SPD-Politiker warnt vor riskanten Hackbacks in der Cyberabwehr-Strategie Deutschlands
Reingard FaustSPD-Politiker warnt vor riskanten Hackbacks in der Cyberabwehr-Strategie Deutschlands
Johannes Schätzl, der digitalpolitische Sprecher der SPD-Bundestagsfraktion, hat Bedenken gegen Pläne zur Ausweitung der deutschen Cyberabwehrfähigkeiten geäußert. Zwar befürwortet er einen besseren Schutz vor digitalen Bedrohungen, lehnt jedoch entschieden Vorschläge ab, die offensive Maßnahmen wie sogenannte "Hackbacks" oder Gegenangriffe auf ausländische IT-Systeme ermöglichen sollen.
Der zur Diskussion stehende Gesetzentwurf sieht vor, dem Bundeskriminalamt (BKA) und dem Bundesamt für Sicherheit in der Informationstechnik (BSI) die Befugnis zu erteilen, aktiv in fremde IT-Infrastrukturen einzugreifen.

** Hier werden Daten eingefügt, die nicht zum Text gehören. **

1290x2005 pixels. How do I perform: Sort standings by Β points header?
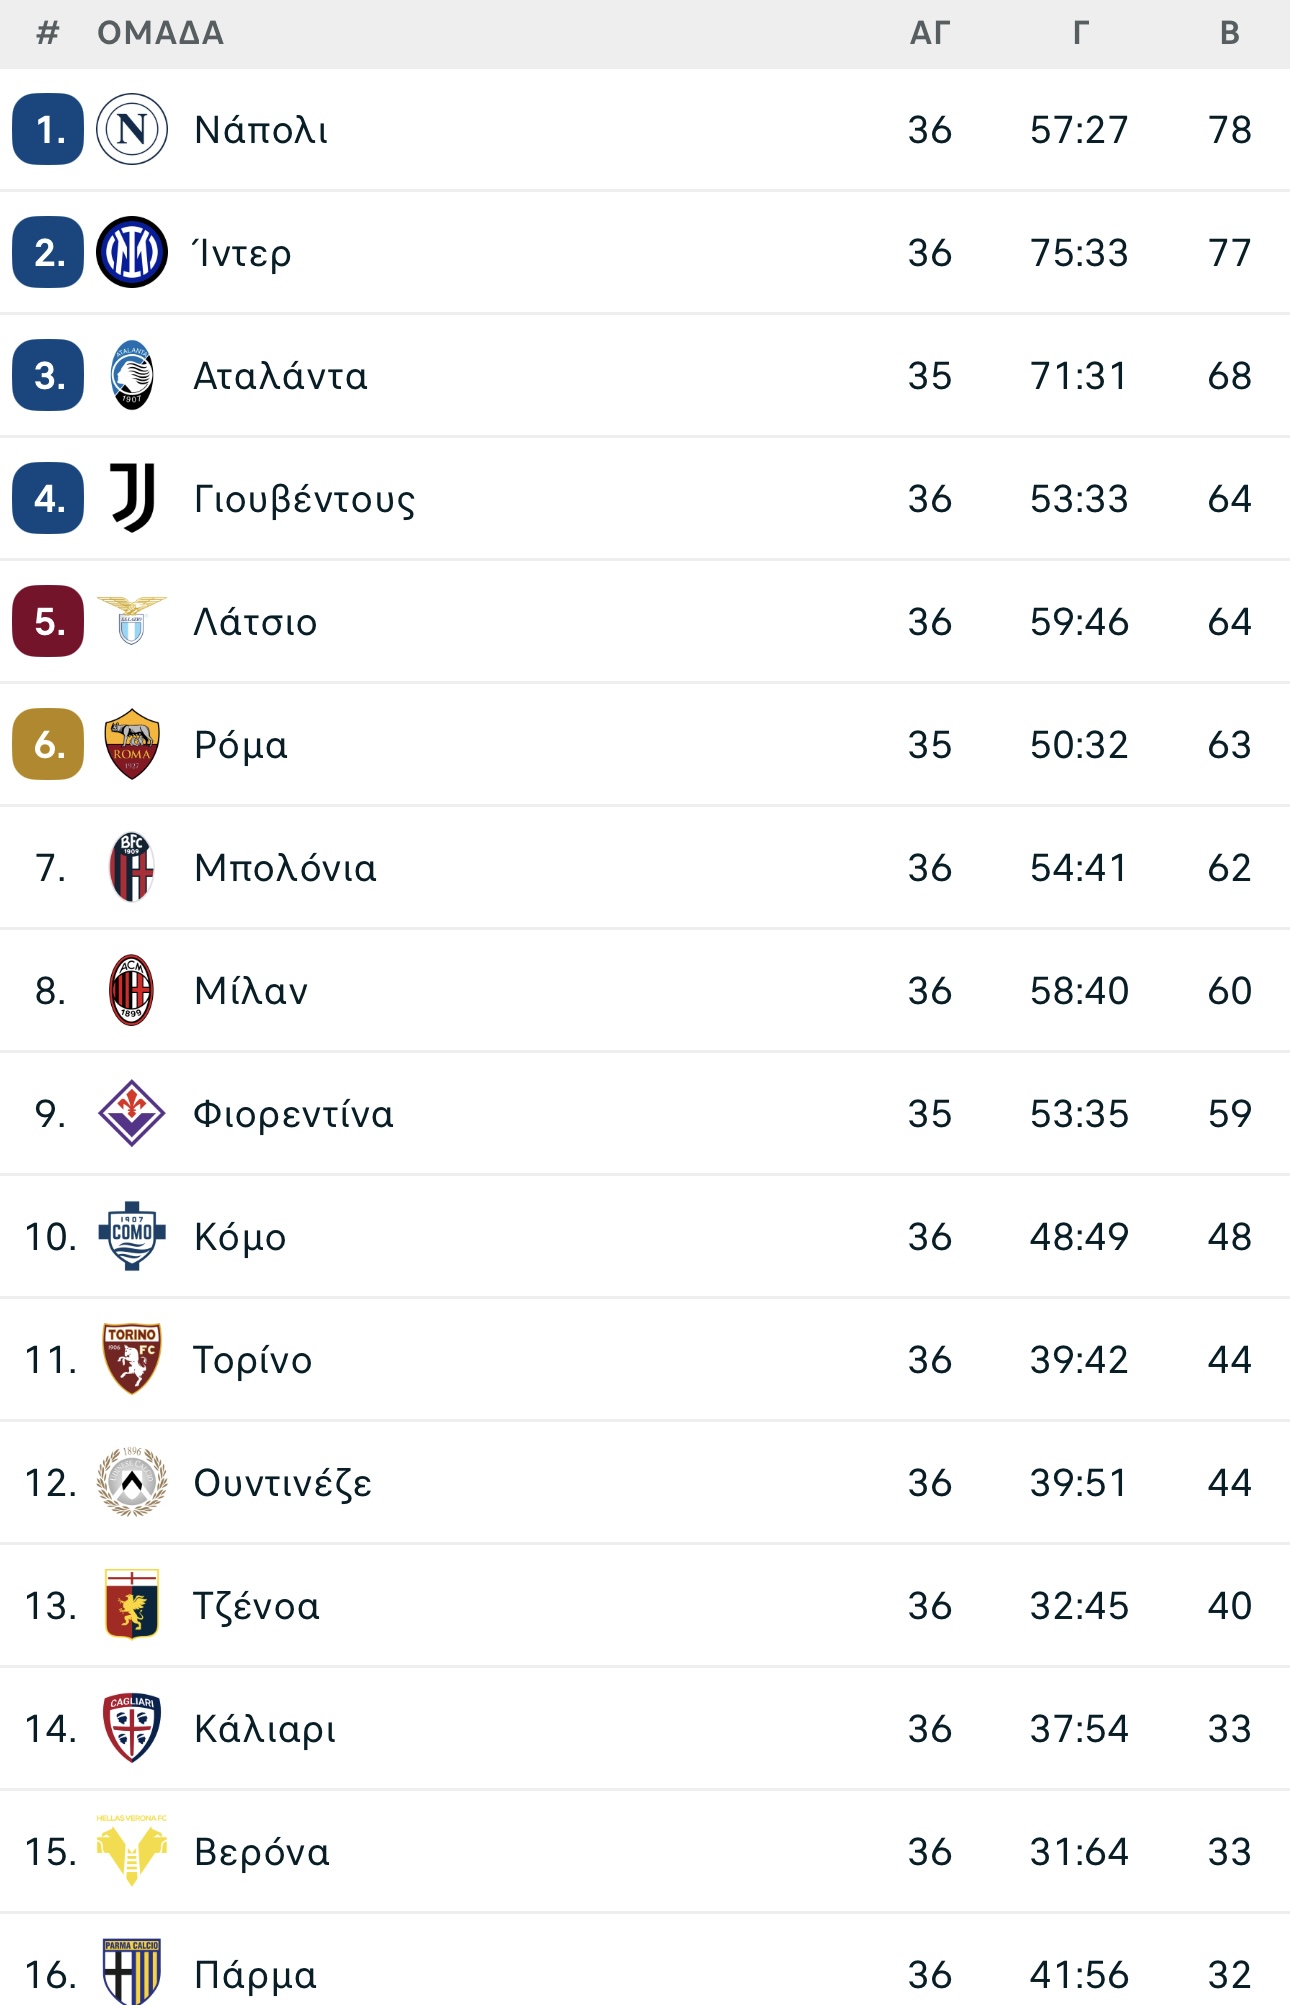point(1230,33)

Schätzl warnt das Innenministerium davor, solche Kompetenzen zu vergeben, da unklare rechtliche Grenzen Missbrauch Tür und Tor öffnen könnten.
Er pocht auf eine präzise gesetzliche Definition, was genau unter einem "Hackback" zu verstehen ist, um willkürliche Eingriffe zu verhindern. Ohne zweifelsfreie Beweise, dass ein System einem Angreifer gehört, hält er Infiltration oder Manipulation für höchst problematisch. Seine Haltung begründet er mit den Risiken, unschuldige Dritte zu schädigen oder Konflikte unnötig eskalieren zu lassen.
Zudem betont Schätzl, dass das Völkerrecht und die Genfer Konventionen strenge Grenzen für staatliches Handeln im Cyberraum setzen. Jede Maßnahme dürfe diese Normen nicht verletzen oder zivile Infrastruktur gefährden, so seine Argumentation. Seine Position spiegelt die allgemeine Sorge wider, Sicherheitsinteressen mit rechtlichen und ethischen Verantwortungen in Einklang zu bringen.
Im Mittelpunkt der Debatte steht die Frage, ob offensive Cyberfähigkeiten Teil der deutschen Verteidigungsstrategie sein sollten. Schätzls Warnungen unterstreichen die Notwendigkeit klarer rechtlicher Rahmenbedingungen, bevor neue Befugnisse eingeführt werden. Das Ergebnis wird entscheiden, wie das Land digitale Sicherheit gewährleistet, ohne internationale Verpflichtungen zu vernachlässigen.